En excluant la culture de certains accords commerciaux mondiaux, le Canada et d'autres pays, comme la France, pensaient préserver l'invasion de leurs écrans de cinéma ou de télévision par le poids-lourd américain, et protéger leurs artistes. Mais comme l'ont constaté les conférenciers qui, à l'invitation de la Chaire pour le développement de la recherche sur la culture d'expression française en Amérique du Nord (CEFAN), débattaient de l'exception culturelle, cette clause commerciale particulière ne suffit pas à protéger les nations qui souhaitent préserver leur diversité culturelle.

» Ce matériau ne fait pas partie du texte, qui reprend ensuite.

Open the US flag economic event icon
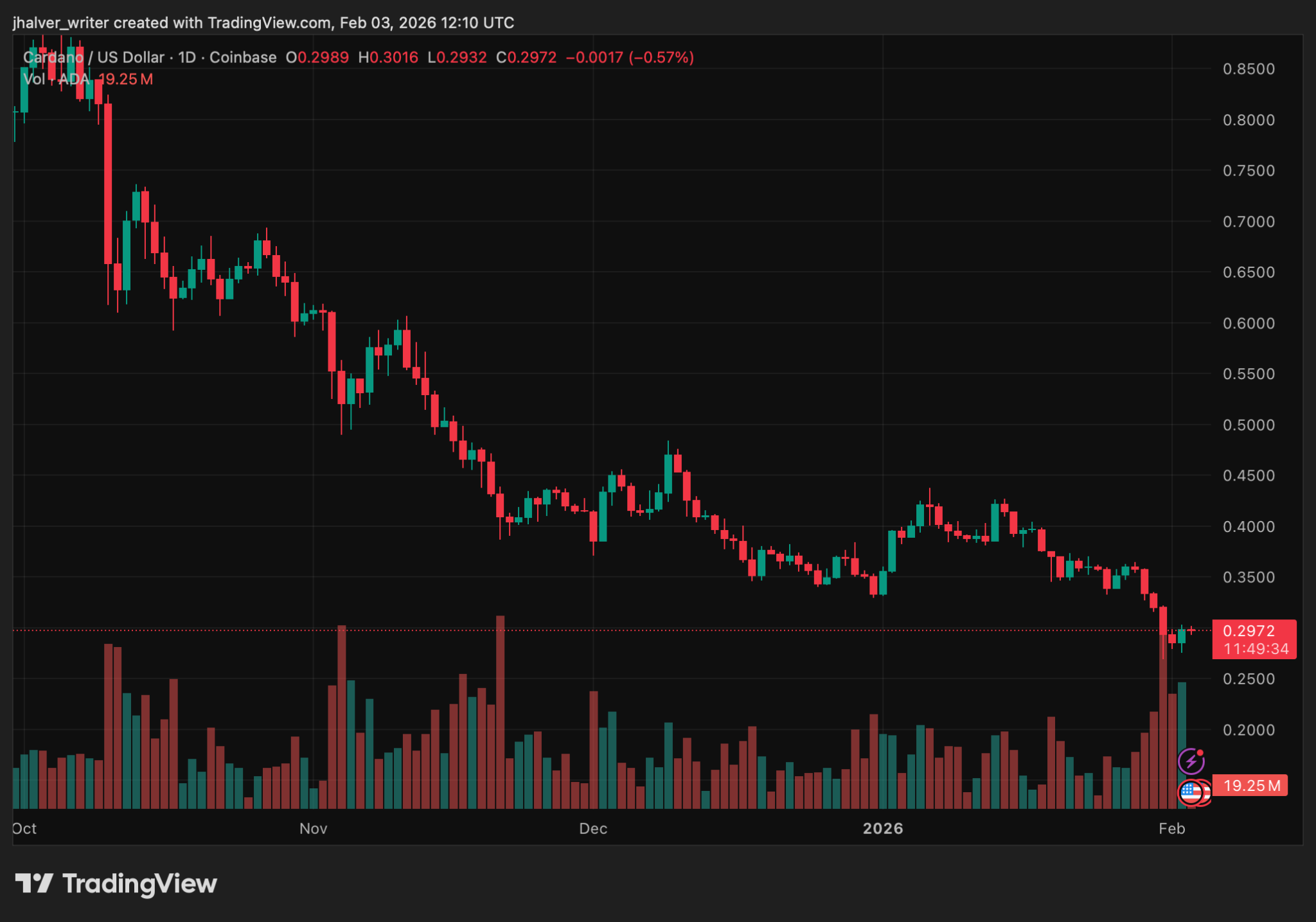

Ce type de restriction à la liberté des échanges irrite d'ailleurs les partisans d'un marché sans contraintes qui maintiennent que personne n'oblige les spectateurs à choisir un film américain plutôt qu'une production de leur pays. Pourtant, comme le constate Ignacio Ramonet, le directeur du Monde diplomatique, les États-Unis ont tellement dominé le monde du XXe siècle qu'ils ont réussi à marquer notre imaginaire collectif. Difficile désormais d'envisager un western, une bande dessinée, un film de gangsters, sans se référer au pays de l'Oncle Sam, ce qui facilite grandement la diffusion de ces produits culturels. Les énormes moyens financiers mis en jeu permettent par ailleurs à Hollywood de maintenir une bonne avance technologique pour les effets spéciaux, et d'incarner facilement l'innovation et le progrès technique aux yeux des peuples du monde.

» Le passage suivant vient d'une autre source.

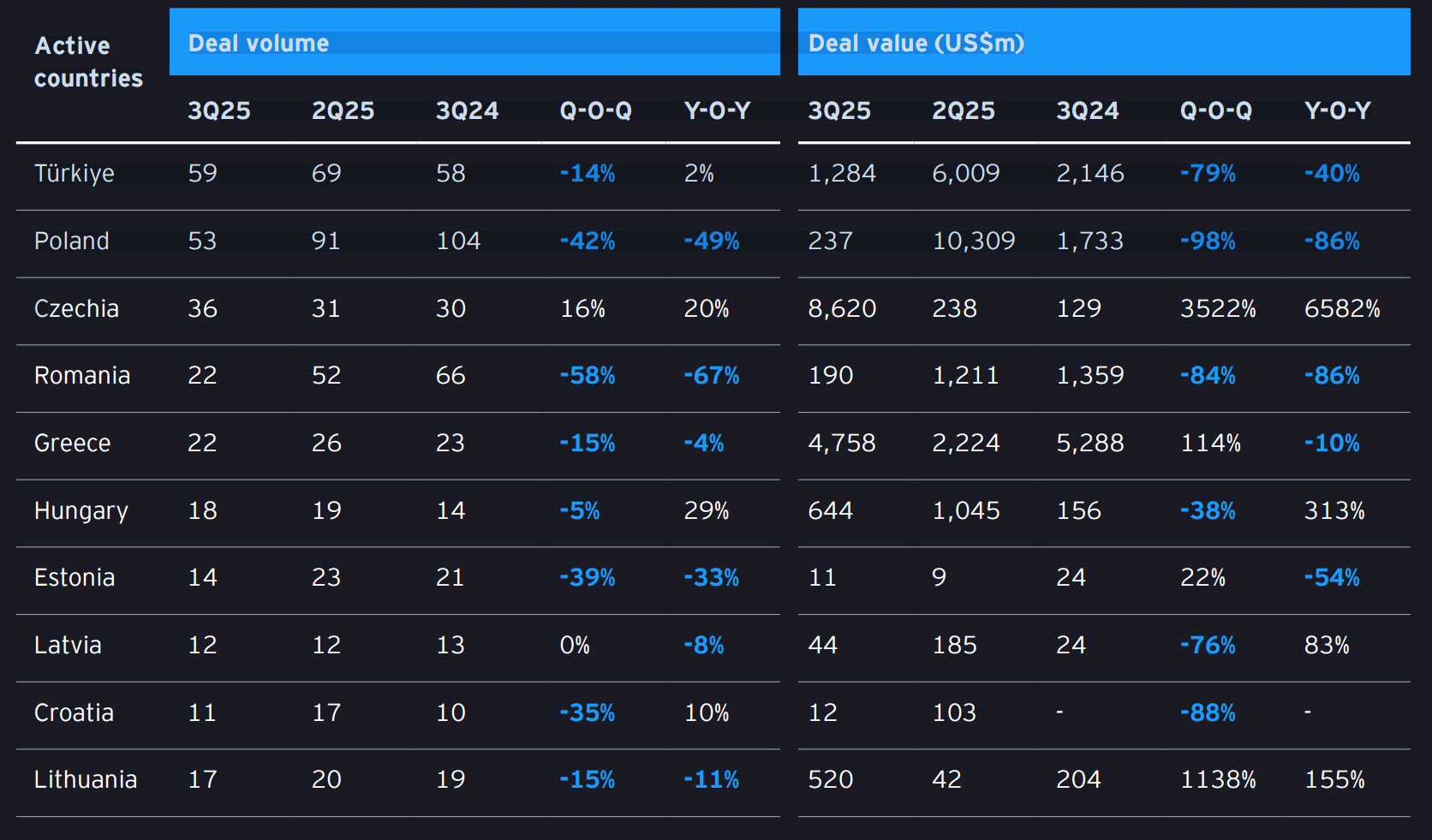Select the Latvia country label
Screen dimensions: 1432x840
pyautogui.click(x=68, y=646)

Bien sûr, plusieurs États ont mis en place des politiques culturelles visant à soutenir leurs propres industries en créant des sociétés publiques de radiodiffusion, en imposant des quotas de musique nationale, ou en investissant dans la production de produits locaux. Mais parfois, ces mesures peuvent constituer un alibi au protectionnisme, comme le constate Jacques Rigaud, directeur de Radio-Télé-Luxembourg. Ce dernier croit pour sa part que pour mieux défendre sa culture, l'État doit avant tout y croire et mieux soutenir des domaines comme l'urbanisme, l'architecture, l'opéra, le théâtre, qui selon lui intéressent peu des intérêts étrangers.

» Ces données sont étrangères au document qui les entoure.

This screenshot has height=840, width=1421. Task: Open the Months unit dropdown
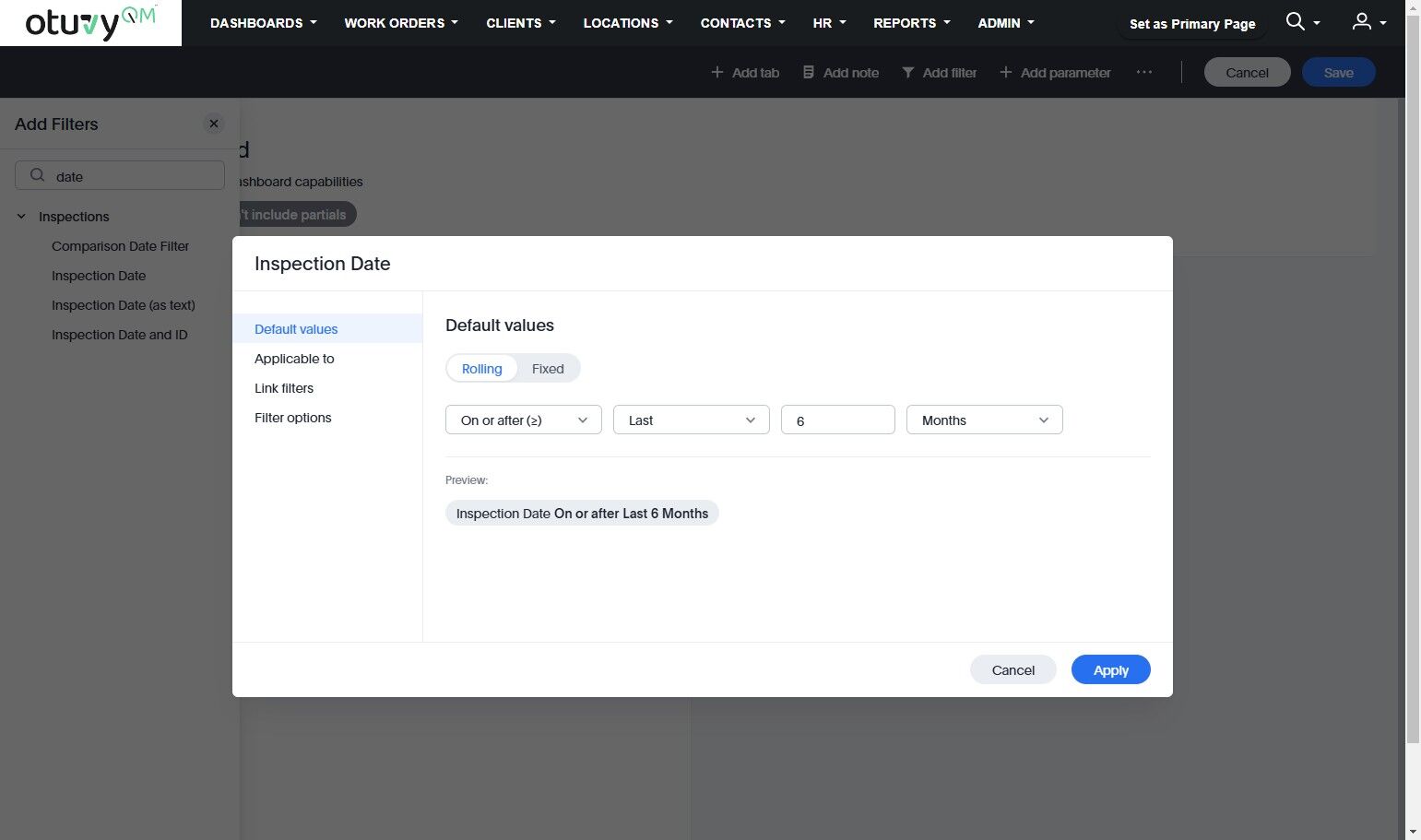pyautogui.click(x=985, y=420)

Vers des clauses particulères?
De toute façon, les réglementations rigides parviennent de
moins en moins à encadrer un marché qui déborde les
frontières nationales avec le développement des nouvelles
technologies. Adélard Guillemette, sous-ministre au ministère
de la Culture et des Communications du Québec, prédit ainsi
que le Canada n'aura d'autre choix que d'assouplir ses règlements
sur la diffusion, avec l'arrivée prochaine des nouvelles chaînes
de télévision disponibles par satellite. De plus, la définition
même de produit culturel devient un exercice toujours plus ardu. L'exception
culturelle concerne-t-elle de la même façon une disquette informatique,
un livre, un studio de télévision ou un magnétoscope?
Toutes ces difficultés amènent Yvan Bernier, professeur à la Faculté de droit de l'Université Laval et spécialiste en droit international et économique, à prôner l'adoption de clauses particulières selon les secteurs culturels, plutôt que d'exclure purement et simplement la culture des échanges commerciaux. Il rappelle en effet que le Québec exporte de nombreuses productions télévisées, mais par contre résiste mal à l'invasion de ses écrans de cinémas par Hollywood. Le juriste croit donc que la défense de la production culturelle nationale passe davantage par une solide discussion commerciale avec les États-Unis, en leur démontrant leur propre protectionnisme face aux films, musiques, livres venus d'ailleurs. Pendant que les "Hommes en noir" envahissaient les salles françaises, belges, québécoises, allemandes cet été, combien de films danois, polonais, chiliens ou tunisiens étaient disponibles chez notre voisin du Sud?